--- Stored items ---
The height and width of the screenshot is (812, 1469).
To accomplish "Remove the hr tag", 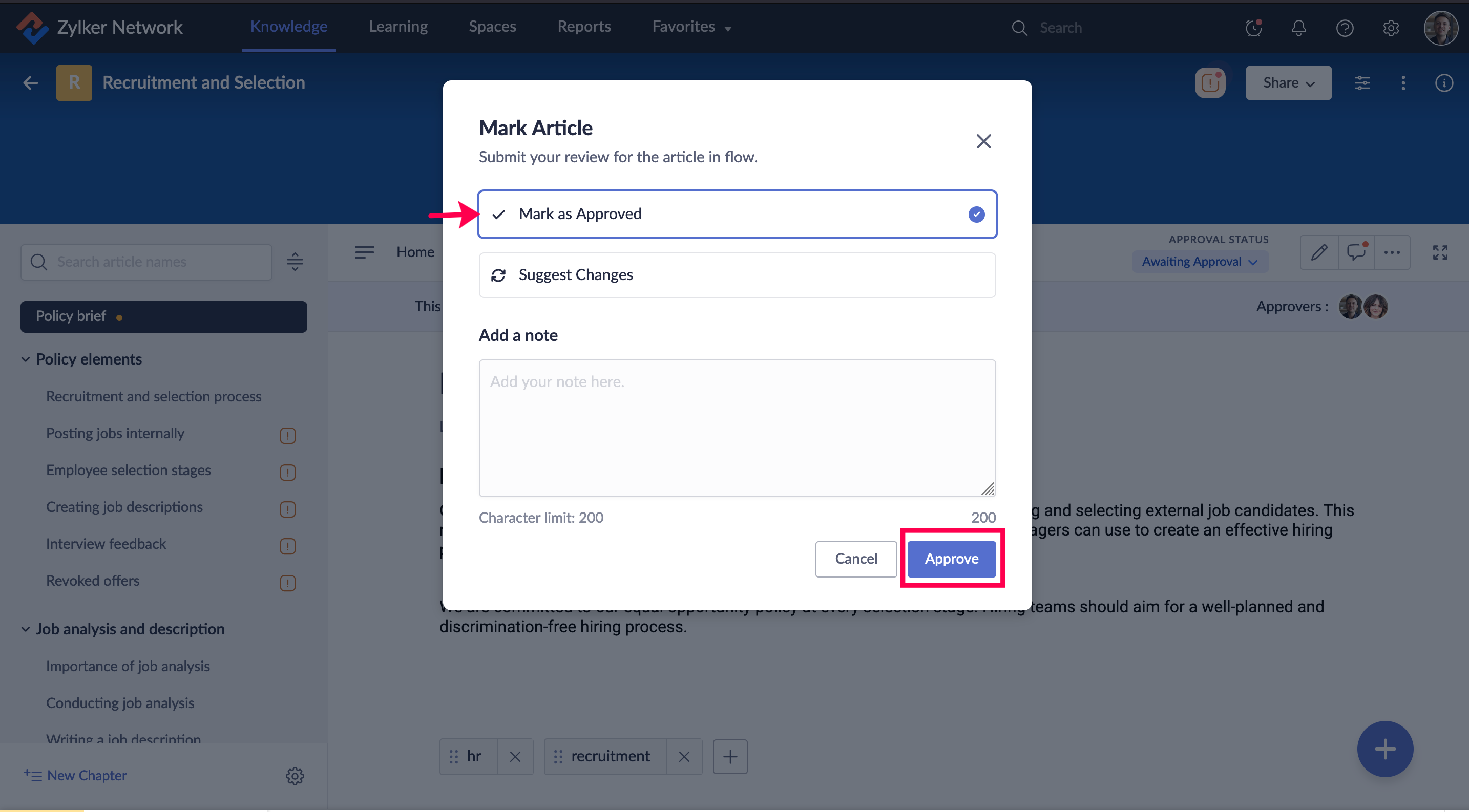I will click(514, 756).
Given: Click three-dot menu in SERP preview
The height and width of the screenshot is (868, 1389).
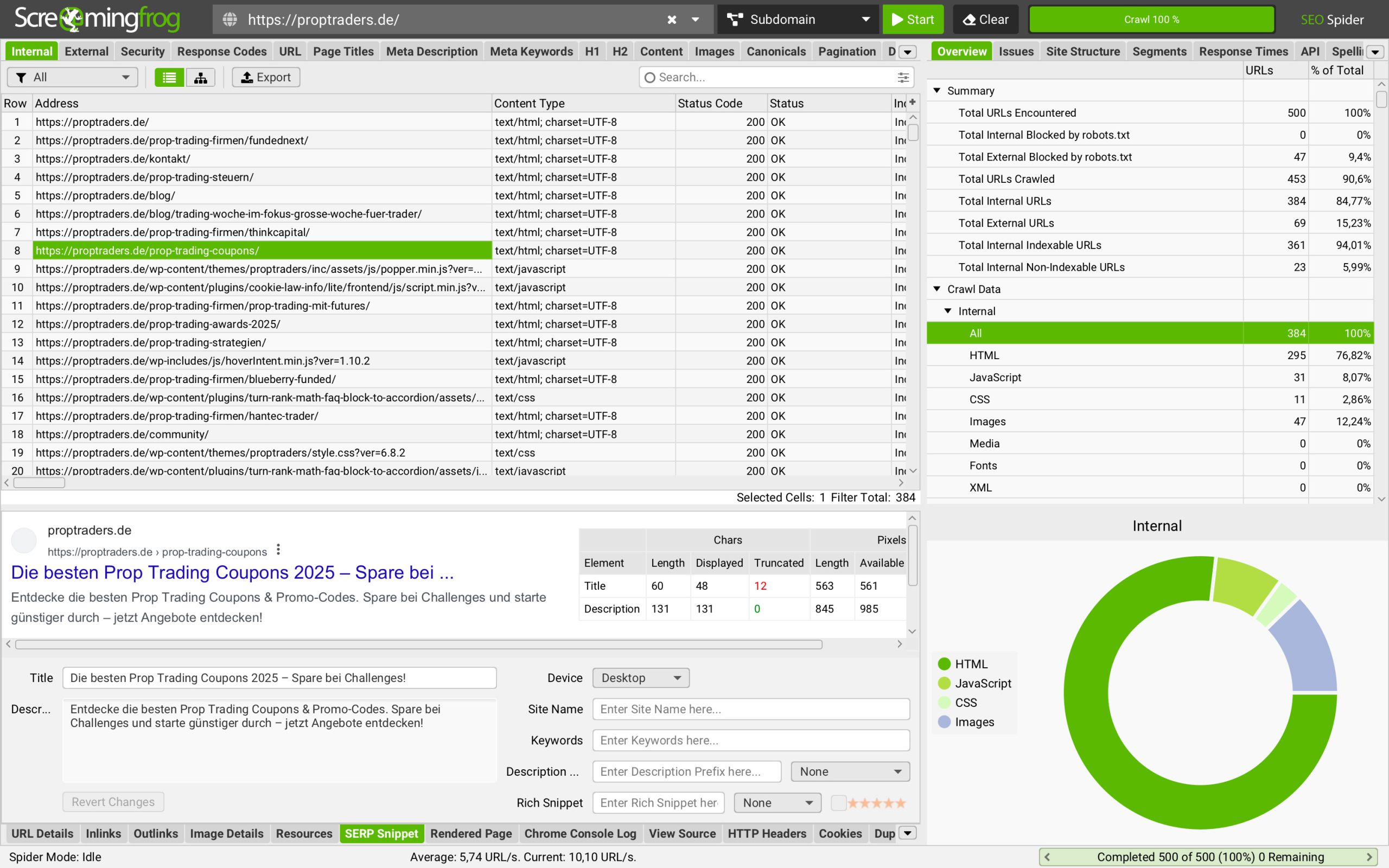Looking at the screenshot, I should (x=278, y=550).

--- The problem ---
Find the line with "The height and width of the screenshot is (868, 1389).". Reproduce it and every line after it through the last line above exactly, leaving out the pictures.

--- Written reply ---
The height and width of the screenshot is (868, 1389).
Looking at the screenshot, I should (x=278, y=550).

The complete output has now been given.